The Shadowy History of the Secret Bank that Runs the World (LeBor)

The world’s most exclusive club has eighteen members. They gather every other month on a Sunday evening at 7 p.m. in conference room E in a circular tower block whose tinted windows overlook the central Basel railway station. Their discussion lasts for one hour, perhaps an hour and a half. Some of those present bring a colleague with them, but the aides rarely speak during this most confidential of conclaves. The meeting closes, the aides leave, and those remaining retire for dinner in the dining room on the eighteenth floor, rightly confident that the food and the wine will be superb. The meal, which continues until 11 p.m. or midnight, is where the real work is done. The protocol and hospitality, honed for more than eight decades, are faultless. Anything said at the dining table, it is understood, is not to be repeated elsewhere.

Few, if any, of those enjoying their haute cuisine and grand cru wines— some of the best Switzerland can offer—would be recognized by passers-by, but they include a good number of the most powerful people in the world. These men—they are almost all men—are central bankers. They have come to Basel to attend the Economic Consultative Committee (ECC) of the Bank for International Settlements (BIS), which is the bank for central banks. Its current members [ZH: as of 2013] include Ben Bernanke, the chairman of the US Federal Reserve; Sir Mervyn King, the governor of the Bank of England; Mario Draghi, of the ECB; Zhou Xiaochuan of the Bank of China; and the central bank governors of Germany, France, Italy, Sweden, Canada, India, and Brazil. Jaime Caruana, a former governor of the Bank of Spain, the BIS’s general manager, joins them.
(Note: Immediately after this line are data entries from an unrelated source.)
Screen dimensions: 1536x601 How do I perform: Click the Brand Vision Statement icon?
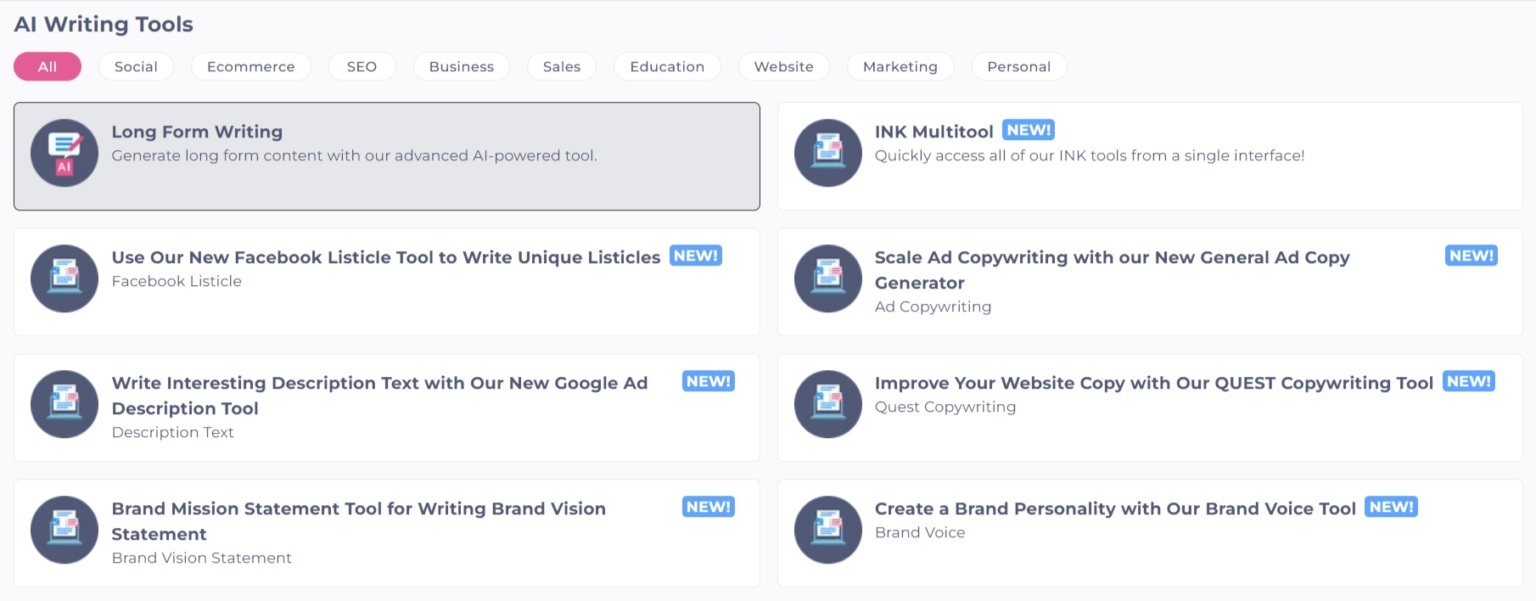65,530
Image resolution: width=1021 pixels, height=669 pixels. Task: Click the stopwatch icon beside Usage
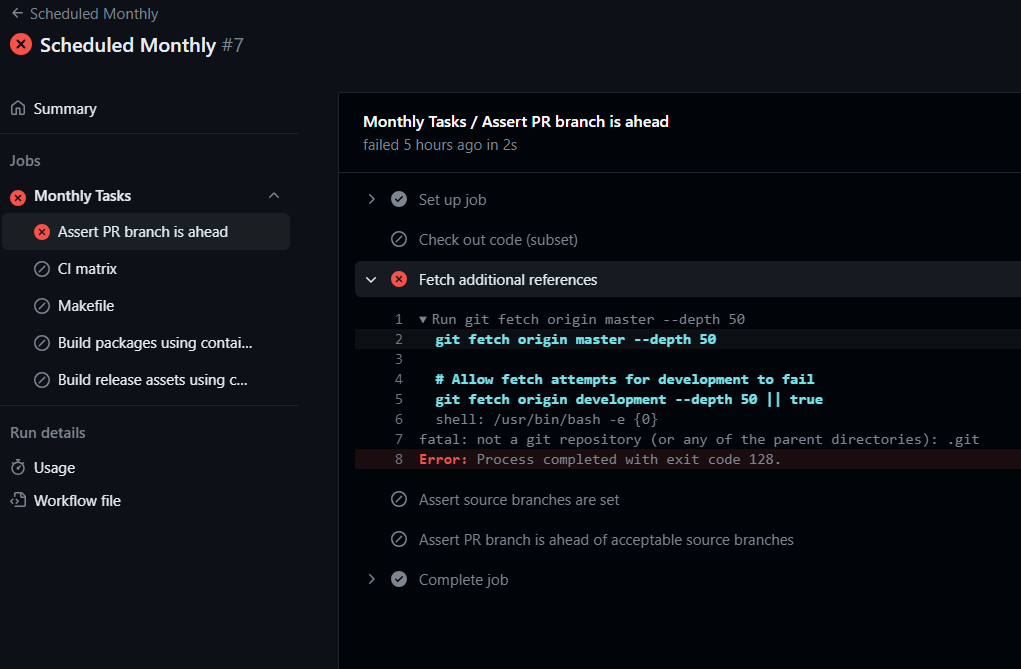(x=16, y=467)
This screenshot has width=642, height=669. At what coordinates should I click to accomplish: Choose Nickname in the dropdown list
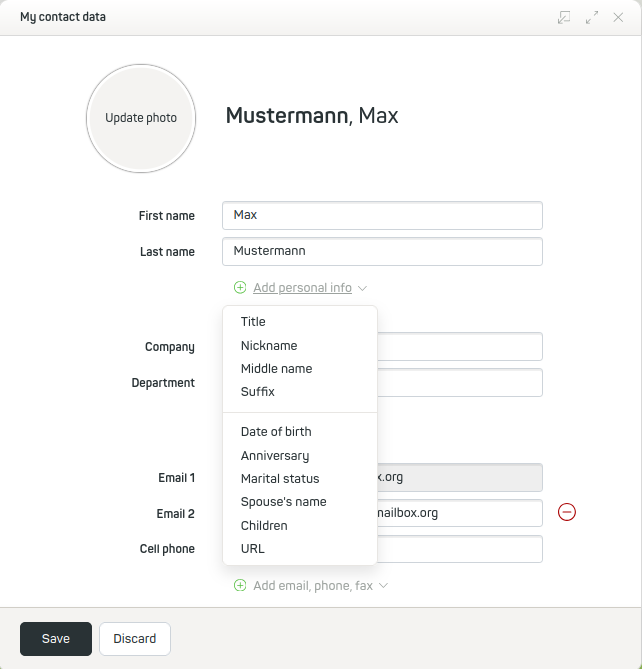click(x=269, y=346)
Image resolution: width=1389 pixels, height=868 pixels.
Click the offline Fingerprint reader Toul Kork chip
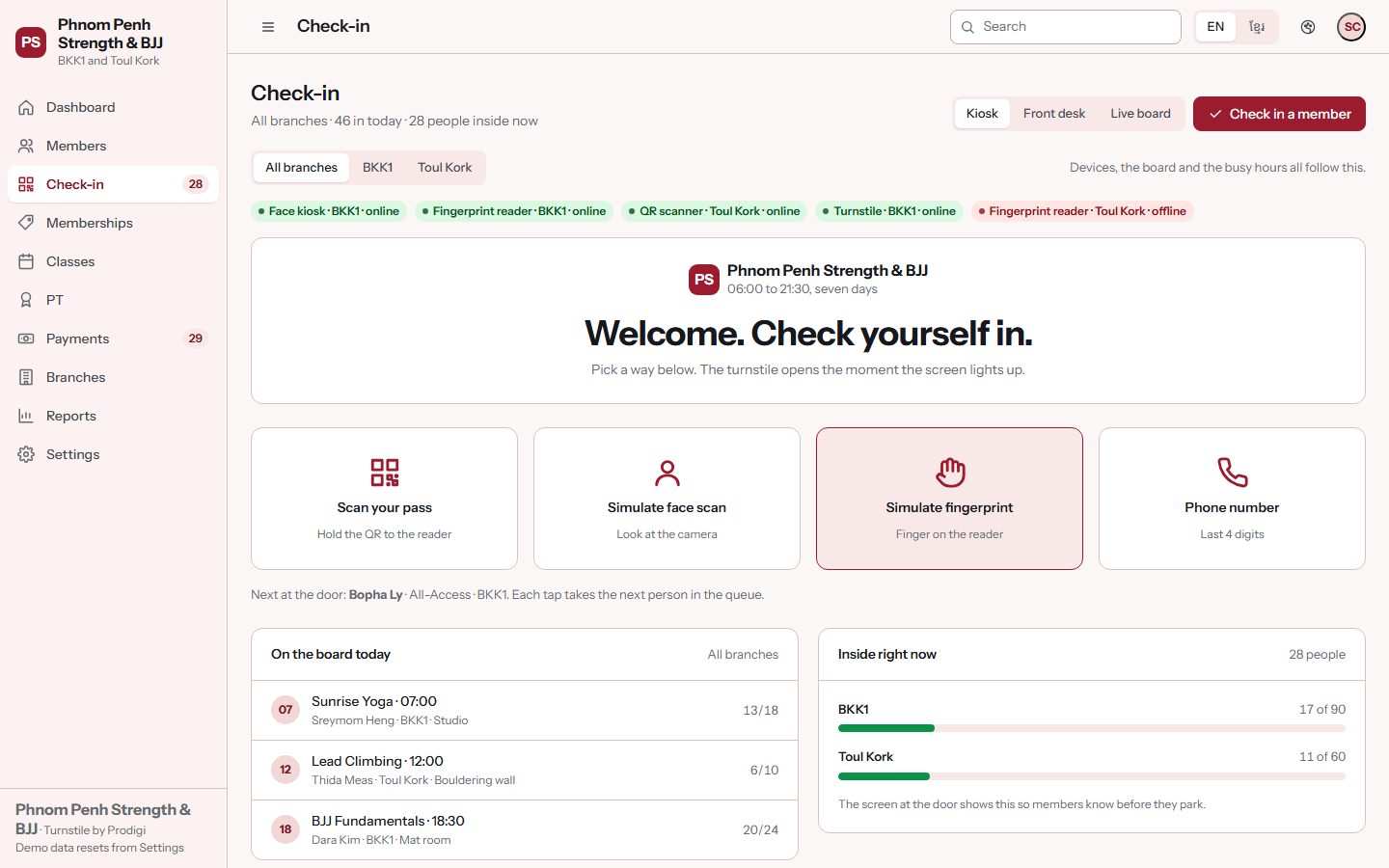pos(1082,211)
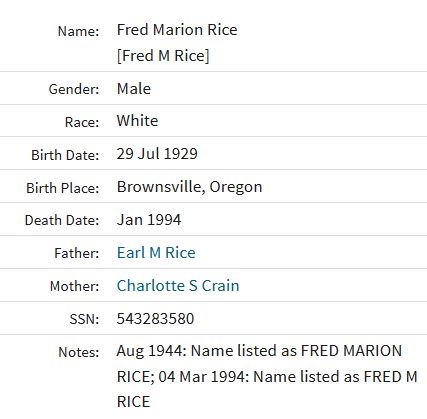427x419 pixels.
Task: Click the Father field label
Action: [77, 253]
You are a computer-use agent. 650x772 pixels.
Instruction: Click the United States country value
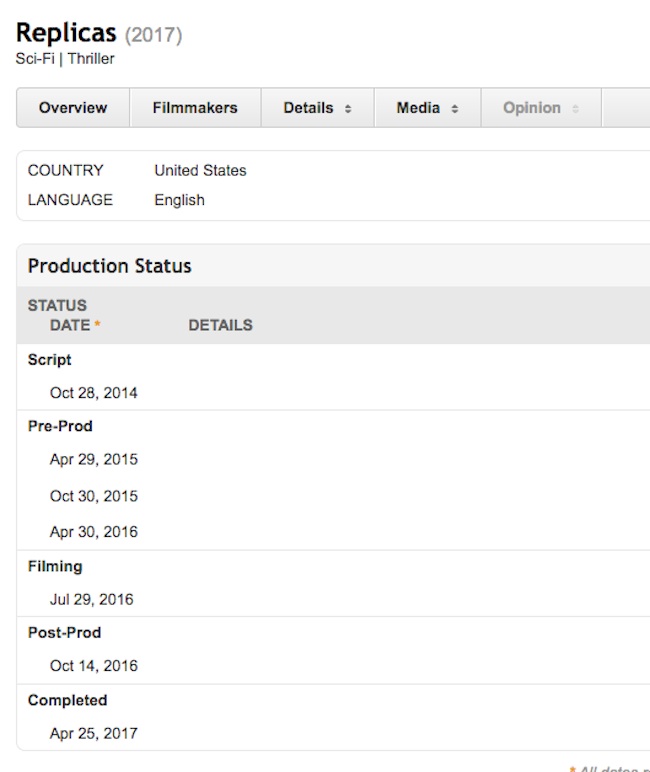pyautogui.click(x=200, y=171)
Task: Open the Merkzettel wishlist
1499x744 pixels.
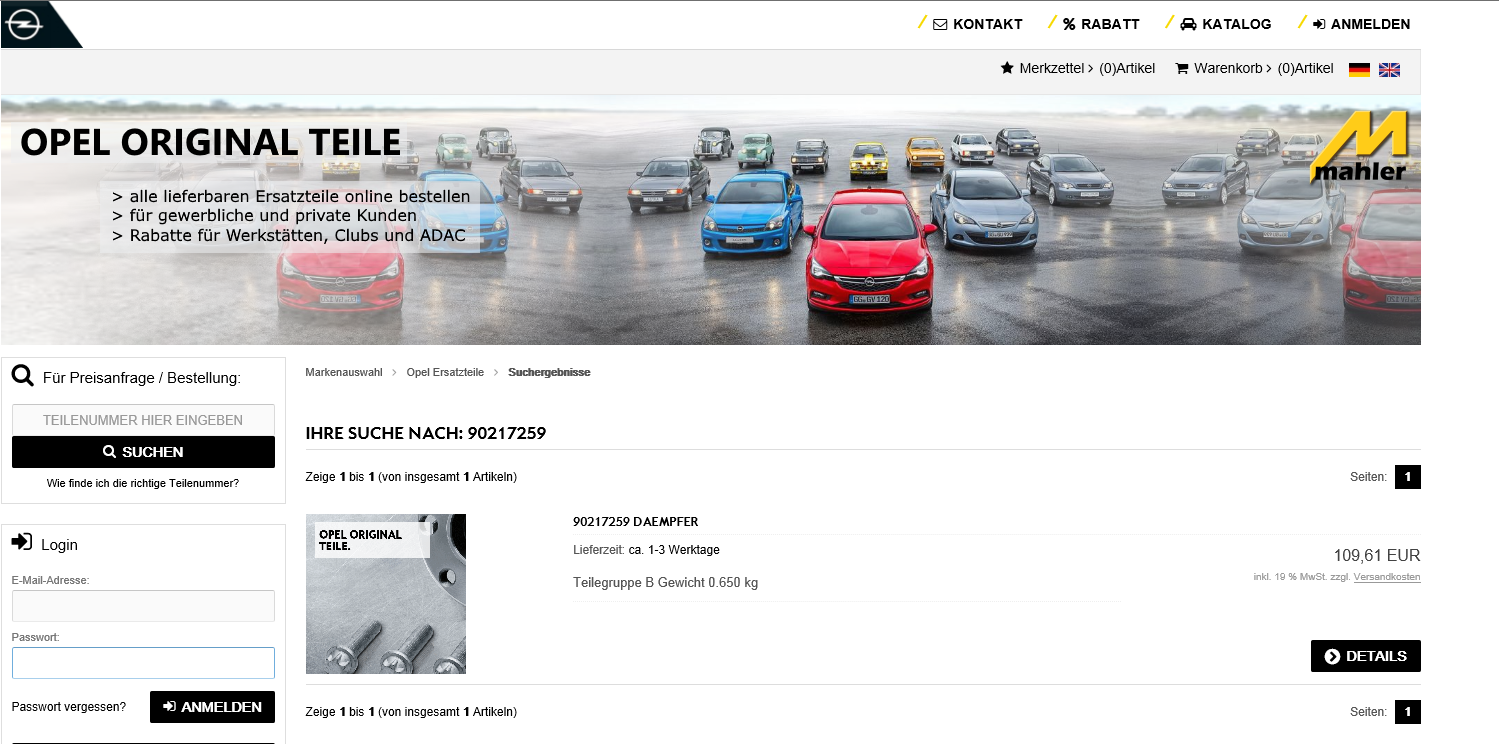Action: (1077, 69)
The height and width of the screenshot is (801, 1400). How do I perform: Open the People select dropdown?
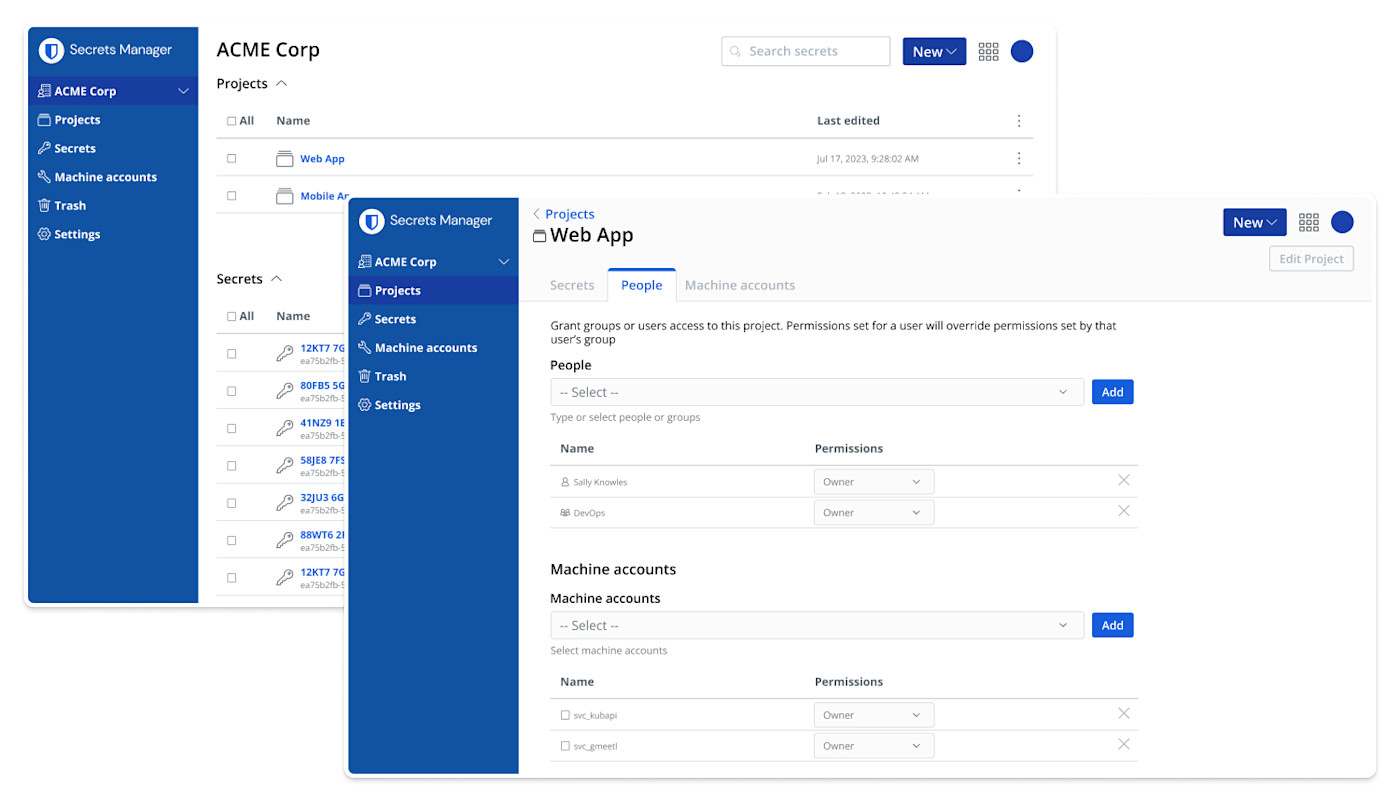click(x=816, y=392)
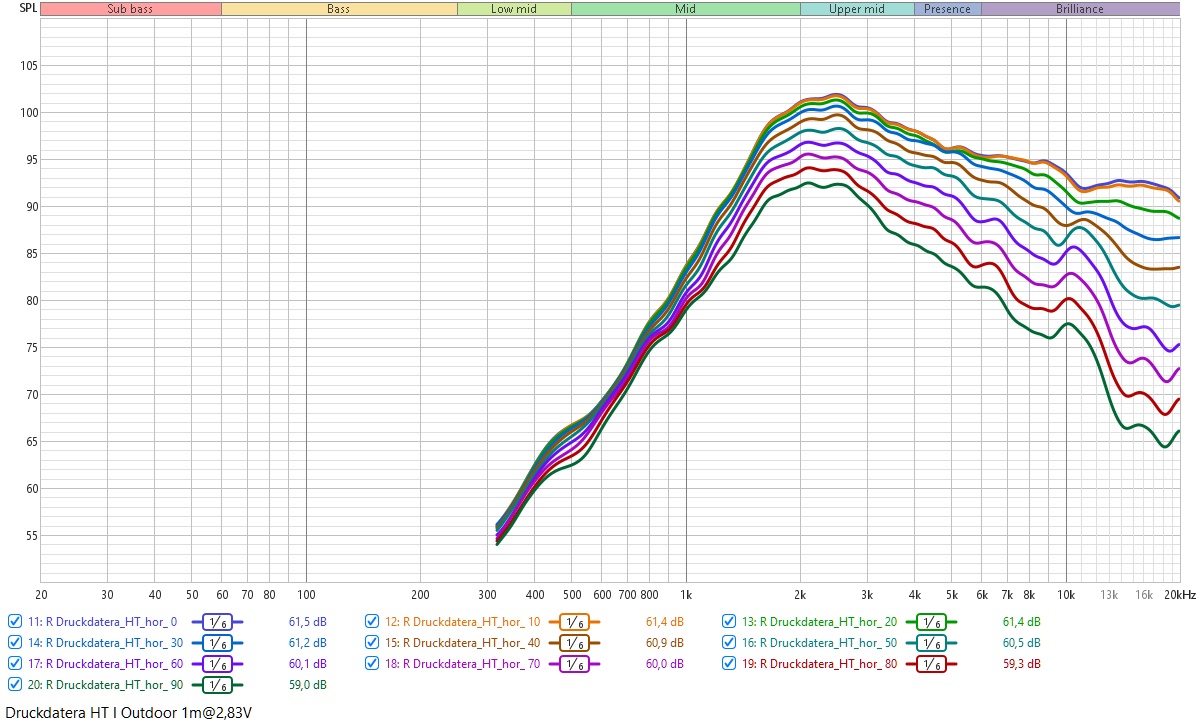Click the Presence band color strip
1200x727 pixels.
click(947, 9)
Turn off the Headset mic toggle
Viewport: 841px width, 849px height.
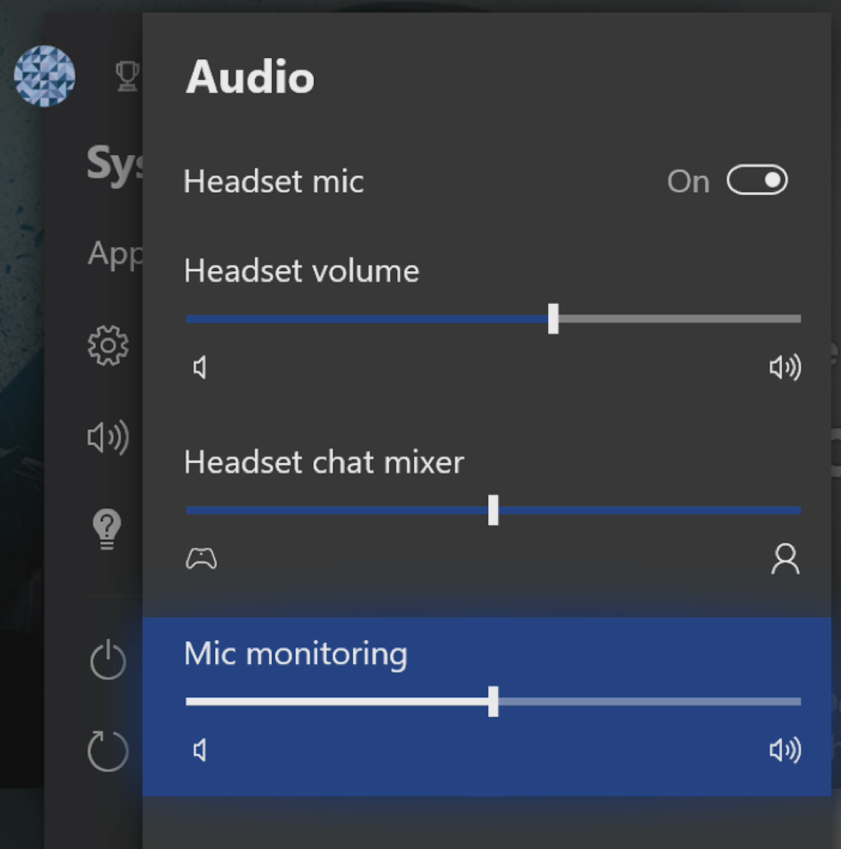click(x=757, y=181)
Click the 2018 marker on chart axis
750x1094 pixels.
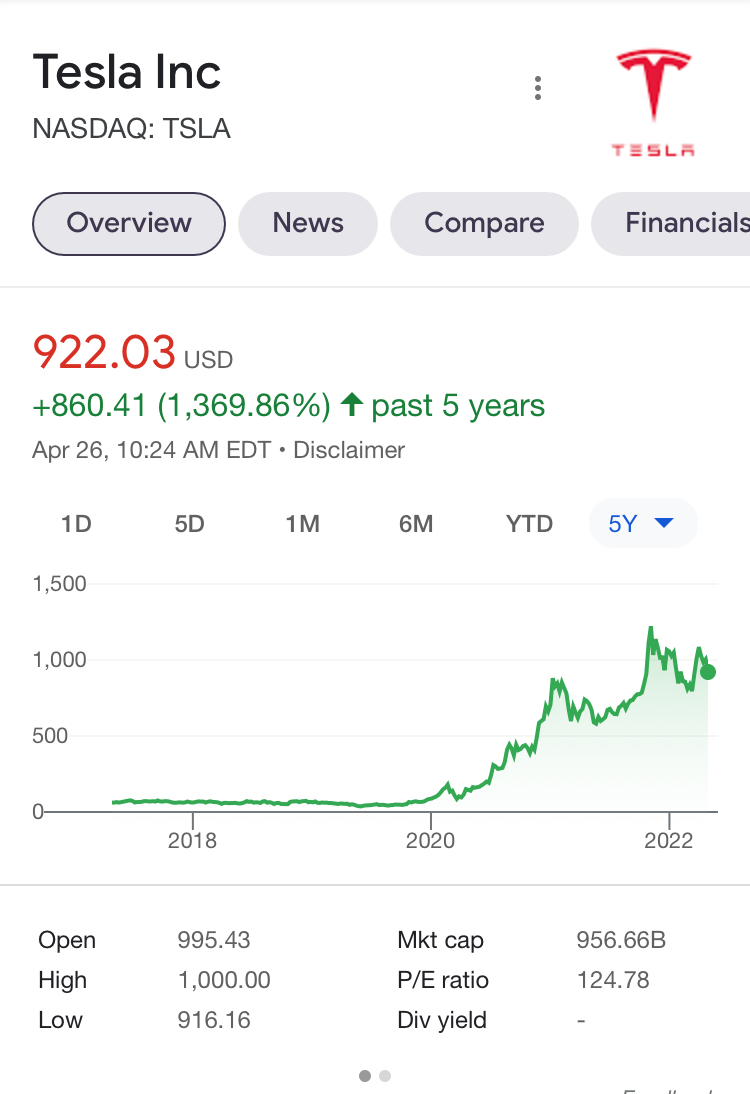[192, 840]
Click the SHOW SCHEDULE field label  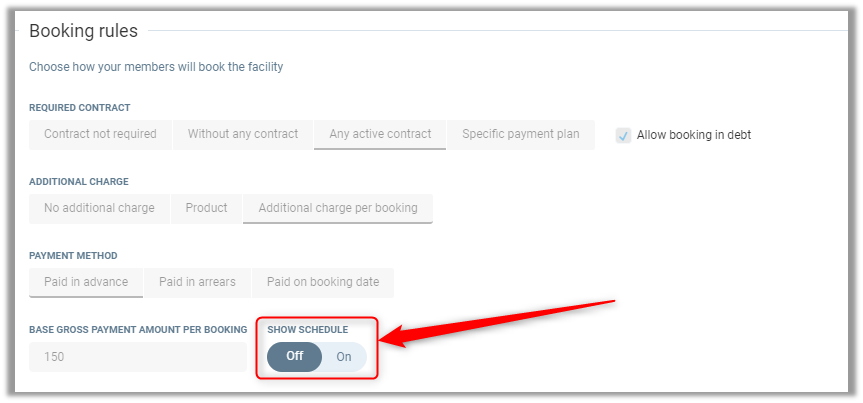(x=308, y=329)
In early 2013, when this book went to press, King, who is due to step down as governor of the Bank of England in June 2013, chaired the ECC. The ECC, which used to be known as the G-10 governors’ meeting, is the most influential of the BIS’s numerous gatherings, open only to a small, select group of central bankers from advanced economies. The ECC makes recommendations on the membership and organization of the three BIS committees that deal with the global financial system, payments systems, and international markets. The committee also prepares proposals for the Global Economy Meeting and guides its agenda.